→ TASK OBJECTIVE: Of all the lines below, return only those starting with the line holding "Instruction: Open the Metrics tab" and going on through the line holding "Open the Japanese source article link", exactly as written.

====== ENTRIES SHOWN

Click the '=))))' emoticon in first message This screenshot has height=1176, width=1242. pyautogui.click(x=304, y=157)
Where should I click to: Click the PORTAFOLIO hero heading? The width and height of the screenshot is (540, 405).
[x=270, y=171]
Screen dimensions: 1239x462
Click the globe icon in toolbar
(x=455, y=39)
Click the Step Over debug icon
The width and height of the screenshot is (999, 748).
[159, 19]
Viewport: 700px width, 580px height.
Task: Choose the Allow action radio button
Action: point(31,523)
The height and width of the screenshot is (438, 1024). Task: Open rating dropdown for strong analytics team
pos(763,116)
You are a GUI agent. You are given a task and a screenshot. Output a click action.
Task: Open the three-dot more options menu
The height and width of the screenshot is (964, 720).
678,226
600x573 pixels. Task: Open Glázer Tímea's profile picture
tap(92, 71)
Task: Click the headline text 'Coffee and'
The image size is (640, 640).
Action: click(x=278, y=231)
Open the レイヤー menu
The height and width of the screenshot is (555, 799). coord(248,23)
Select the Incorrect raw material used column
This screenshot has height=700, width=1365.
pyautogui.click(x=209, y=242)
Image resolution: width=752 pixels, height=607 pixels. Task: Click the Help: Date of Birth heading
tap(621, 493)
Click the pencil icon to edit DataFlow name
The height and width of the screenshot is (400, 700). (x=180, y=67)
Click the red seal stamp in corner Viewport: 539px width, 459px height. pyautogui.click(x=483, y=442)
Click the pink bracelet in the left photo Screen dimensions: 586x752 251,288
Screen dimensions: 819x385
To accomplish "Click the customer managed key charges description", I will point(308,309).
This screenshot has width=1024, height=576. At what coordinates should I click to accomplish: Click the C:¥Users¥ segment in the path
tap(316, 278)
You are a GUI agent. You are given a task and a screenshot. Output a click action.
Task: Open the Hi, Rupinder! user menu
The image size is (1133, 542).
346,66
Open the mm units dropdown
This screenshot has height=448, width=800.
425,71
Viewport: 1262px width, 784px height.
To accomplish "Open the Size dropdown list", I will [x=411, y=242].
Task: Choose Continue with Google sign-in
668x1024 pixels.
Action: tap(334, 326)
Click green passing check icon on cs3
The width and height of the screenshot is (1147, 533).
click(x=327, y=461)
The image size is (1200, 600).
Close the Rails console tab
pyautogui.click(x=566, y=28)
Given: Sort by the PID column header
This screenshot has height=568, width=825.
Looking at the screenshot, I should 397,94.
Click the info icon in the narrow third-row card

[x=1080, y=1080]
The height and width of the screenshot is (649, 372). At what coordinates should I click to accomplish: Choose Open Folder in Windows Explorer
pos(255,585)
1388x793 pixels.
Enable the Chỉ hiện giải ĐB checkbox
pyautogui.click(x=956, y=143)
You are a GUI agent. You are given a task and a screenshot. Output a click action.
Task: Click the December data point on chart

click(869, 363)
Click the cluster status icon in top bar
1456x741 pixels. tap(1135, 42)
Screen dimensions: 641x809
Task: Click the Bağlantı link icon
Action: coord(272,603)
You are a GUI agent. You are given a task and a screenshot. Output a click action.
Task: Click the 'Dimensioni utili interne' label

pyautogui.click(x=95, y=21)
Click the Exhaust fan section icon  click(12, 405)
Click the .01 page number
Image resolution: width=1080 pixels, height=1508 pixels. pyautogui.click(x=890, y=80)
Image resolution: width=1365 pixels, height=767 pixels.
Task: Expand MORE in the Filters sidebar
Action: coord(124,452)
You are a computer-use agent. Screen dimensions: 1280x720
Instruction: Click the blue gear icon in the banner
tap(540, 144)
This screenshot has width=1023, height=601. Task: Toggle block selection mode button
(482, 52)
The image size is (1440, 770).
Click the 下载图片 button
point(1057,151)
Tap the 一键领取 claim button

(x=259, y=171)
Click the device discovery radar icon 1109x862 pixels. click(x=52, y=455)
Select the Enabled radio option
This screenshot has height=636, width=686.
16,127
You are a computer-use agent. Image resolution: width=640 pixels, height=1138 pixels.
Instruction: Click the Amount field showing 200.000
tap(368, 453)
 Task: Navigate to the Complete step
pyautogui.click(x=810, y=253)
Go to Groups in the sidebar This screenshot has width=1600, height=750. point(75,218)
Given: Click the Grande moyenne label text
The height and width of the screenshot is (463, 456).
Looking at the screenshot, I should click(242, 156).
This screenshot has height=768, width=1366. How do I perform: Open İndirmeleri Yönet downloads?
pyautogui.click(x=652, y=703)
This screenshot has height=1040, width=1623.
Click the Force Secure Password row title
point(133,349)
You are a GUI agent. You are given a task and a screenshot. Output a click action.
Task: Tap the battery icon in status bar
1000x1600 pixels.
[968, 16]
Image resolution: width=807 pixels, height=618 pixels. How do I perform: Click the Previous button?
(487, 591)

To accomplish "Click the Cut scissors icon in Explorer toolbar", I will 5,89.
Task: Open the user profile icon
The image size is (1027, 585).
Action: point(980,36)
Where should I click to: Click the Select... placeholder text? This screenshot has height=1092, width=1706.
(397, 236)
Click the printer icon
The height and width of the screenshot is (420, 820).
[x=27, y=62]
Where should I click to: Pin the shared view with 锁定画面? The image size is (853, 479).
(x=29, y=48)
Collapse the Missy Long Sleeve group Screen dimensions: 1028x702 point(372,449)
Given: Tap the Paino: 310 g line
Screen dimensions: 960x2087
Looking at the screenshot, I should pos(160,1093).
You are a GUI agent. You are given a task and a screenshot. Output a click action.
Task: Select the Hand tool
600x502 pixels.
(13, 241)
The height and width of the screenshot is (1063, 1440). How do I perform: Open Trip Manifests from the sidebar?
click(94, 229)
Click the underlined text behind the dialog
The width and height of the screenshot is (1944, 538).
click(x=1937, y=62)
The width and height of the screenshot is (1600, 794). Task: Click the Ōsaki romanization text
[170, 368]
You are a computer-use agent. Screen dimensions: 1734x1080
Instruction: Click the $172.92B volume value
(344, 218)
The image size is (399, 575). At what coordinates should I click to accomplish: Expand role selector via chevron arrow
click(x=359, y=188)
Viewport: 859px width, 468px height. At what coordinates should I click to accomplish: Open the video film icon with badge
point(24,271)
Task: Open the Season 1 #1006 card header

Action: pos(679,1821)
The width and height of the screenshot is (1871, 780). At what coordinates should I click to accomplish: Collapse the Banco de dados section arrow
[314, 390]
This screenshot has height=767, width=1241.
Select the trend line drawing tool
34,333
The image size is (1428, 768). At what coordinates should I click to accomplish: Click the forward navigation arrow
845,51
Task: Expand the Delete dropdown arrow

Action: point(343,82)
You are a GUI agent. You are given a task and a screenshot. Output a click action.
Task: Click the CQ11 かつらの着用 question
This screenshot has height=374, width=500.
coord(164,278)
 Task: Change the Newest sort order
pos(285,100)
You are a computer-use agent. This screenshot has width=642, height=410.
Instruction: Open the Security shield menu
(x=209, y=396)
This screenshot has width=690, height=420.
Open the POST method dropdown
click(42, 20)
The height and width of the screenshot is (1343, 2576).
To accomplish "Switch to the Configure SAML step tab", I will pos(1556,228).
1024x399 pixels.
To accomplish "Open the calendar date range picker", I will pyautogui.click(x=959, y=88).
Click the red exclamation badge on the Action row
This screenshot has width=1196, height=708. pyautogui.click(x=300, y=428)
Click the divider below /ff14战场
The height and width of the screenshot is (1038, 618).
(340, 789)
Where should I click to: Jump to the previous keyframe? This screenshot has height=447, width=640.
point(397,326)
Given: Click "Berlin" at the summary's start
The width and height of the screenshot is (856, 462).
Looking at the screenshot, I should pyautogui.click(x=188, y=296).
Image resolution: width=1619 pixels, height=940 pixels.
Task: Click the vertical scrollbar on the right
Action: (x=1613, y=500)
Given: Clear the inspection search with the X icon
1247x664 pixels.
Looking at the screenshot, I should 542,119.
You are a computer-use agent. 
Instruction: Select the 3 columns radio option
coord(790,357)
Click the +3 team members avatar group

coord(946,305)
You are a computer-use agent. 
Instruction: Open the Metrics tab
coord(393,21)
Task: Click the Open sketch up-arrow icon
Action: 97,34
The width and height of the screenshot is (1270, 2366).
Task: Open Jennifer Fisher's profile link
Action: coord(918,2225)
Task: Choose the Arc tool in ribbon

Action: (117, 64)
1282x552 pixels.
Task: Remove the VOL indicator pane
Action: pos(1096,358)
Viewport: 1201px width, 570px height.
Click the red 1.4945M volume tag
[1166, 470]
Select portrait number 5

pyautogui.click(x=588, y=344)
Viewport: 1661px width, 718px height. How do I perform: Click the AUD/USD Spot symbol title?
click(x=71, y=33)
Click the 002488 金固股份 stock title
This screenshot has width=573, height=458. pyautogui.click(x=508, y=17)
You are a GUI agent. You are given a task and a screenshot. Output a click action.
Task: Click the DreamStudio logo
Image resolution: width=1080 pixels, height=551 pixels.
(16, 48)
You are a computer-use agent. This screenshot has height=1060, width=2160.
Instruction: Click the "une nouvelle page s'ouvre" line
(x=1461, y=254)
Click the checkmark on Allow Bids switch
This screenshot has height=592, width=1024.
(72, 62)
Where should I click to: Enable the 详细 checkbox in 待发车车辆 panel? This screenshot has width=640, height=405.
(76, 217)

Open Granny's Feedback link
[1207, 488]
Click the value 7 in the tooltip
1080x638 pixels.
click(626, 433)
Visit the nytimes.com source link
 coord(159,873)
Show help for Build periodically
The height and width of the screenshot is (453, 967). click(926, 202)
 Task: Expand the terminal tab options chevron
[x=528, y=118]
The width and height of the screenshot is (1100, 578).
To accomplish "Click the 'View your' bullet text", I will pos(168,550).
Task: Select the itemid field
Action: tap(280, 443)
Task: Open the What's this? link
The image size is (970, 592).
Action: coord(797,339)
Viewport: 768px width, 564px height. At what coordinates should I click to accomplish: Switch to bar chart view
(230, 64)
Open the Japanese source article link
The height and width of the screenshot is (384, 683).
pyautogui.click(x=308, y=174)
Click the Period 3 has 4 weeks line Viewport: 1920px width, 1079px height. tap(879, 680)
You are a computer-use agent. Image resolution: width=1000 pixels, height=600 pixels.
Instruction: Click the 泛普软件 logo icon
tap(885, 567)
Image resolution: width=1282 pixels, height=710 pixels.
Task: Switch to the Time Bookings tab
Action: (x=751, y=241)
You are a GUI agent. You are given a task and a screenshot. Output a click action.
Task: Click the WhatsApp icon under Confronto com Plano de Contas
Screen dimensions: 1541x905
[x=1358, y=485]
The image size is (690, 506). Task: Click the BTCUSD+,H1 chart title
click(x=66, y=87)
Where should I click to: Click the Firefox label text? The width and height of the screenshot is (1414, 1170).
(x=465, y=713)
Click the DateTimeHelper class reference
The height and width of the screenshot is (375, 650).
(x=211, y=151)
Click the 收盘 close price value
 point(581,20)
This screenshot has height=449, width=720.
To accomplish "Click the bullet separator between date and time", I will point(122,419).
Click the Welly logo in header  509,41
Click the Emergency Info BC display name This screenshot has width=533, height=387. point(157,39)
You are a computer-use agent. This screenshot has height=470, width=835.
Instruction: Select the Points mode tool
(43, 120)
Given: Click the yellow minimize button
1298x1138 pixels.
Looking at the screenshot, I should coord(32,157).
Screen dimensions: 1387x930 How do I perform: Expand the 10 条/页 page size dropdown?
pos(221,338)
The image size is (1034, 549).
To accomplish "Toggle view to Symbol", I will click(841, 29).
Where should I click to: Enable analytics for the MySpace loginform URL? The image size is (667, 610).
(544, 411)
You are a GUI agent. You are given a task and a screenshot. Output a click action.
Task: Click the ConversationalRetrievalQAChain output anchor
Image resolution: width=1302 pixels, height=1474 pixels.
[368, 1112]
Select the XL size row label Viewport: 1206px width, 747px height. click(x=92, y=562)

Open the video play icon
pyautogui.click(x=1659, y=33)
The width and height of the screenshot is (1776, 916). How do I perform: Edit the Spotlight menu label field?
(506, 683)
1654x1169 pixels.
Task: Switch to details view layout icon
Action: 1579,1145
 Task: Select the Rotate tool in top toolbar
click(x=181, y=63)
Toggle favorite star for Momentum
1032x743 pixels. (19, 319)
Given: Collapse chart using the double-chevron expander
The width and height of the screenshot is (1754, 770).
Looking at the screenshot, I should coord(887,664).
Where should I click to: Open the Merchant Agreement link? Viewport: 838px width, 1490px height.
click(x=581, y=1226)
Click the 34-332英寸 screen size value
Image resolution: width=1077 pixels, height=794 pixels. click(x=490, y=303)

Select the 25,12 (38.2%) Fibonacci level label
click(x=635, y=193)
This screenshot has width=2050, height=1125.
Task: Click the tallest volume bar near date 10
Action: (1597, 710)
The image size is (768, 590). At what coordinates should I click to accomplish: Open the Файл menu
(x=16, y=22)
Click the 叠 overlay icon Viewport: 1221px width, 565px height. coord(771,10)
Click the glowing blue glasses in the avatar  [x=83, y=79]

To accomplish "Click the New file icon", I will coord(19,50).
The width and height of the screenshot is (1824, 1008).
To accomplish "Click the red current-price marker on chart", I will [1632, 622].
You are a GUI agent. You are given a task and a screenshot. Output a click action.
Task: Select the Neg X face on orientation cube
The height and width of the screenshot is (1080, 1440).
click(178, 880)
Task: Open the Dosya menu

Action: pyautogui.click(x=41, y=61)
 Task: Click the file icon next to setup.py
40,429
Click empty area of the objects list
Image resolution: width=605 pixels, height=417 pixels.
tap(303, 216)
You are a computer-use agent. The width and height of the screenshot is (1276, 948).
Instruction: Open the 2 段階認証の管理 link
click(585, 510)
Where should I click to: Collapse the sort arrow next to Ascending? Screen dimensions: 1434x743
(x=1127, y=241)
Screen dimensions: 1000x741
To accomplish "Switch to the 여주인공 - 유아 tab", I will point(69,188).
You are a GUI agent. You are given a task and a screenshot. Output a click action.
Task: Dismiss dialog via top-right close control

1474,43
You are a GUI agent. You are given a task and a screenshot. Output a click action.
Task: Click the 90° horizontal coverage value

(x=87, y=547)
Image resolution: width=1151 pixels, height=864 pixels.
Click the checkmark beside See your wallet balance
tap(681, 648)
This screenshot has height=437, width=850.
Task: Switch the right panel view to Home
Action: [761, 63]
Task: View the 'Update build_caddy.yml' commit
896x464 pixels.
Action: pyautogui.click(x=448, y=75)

============

→ OUTPUT FOR THIS TASK:
Instruction: Open the Metrics tab
coord(393,21)
Task: Click the Open sketch up-arrow icon
Action: 97,34
The width and height of the screenshot is (1270, 2366).
Task: Open Jennifer Fisher's profile link
Action: coord(918,2225)
Task: Choose the Arc tool in ribbon

Action: (117, 64)
1282x552 pixels.
Task: Remove the VOL indicator pane
Action: pos(1096,358)
Viewport: 1201px width, 570px height.
Click the red 1.4945M volume tag
[1166, 470]
Select portrait number 5

pyautogui.click(x=588, y=344)
Viewport: 1661px width, 718px height. How do I perform: Click the AUD/USD Spot symbol title?
click(x=71, y=33)
Click the 002488 金固股份 stock title
This screenshot has width=573, height=458. pyautogui.click(x=508, y=17)
You are a GUI agent. You are given a task and a screenshot. Output a click action.
Task: Click the DreamStudio logo
Image resolution: width=1080 pixels, height=551 pixels.
(16, 48)
You are a computer-use agent. This screenshot has height=1060, width=2160.
Instruction: Click the "une nouvelle page s'ouvre" line
(x=1461, y=254)
Click the checkmark on Allow Bids switch
This screenshot has height=592, width=1024.
(72, 62)
Where should I click to: Enable the 详细 checkbox in 待发车车辆 panel? This screenshot has width=640, height=405.
(76, 217)

Open Granny's Feedback link
[1207, 488]
Click the value 7 in the tooltip
1080x638 pixels.
click(626, 433)
Visit the nytimes.com source link
 coord(159,873)
Show help for Build periodically
The height and width of the screenshot is (453, 967). click(926, 202)
 Task: Expand the terminal tab options chevron
[x=528, y=118]
The width and height of the screenshot is (1100, 578).
To accomplish "Click the 'View your' bullet text", I will pos(168,550).
Task: Select the itemid field
Action: tap(280, 443)
Task: Open the What's this? link
The image size is (970, 592).
Action: coord(797,339)
Viewport: 768px width, 564px height. At what coordinates should I click to accomplish: Switch to bar chart view
(230, 64)
Open the Japanese source article link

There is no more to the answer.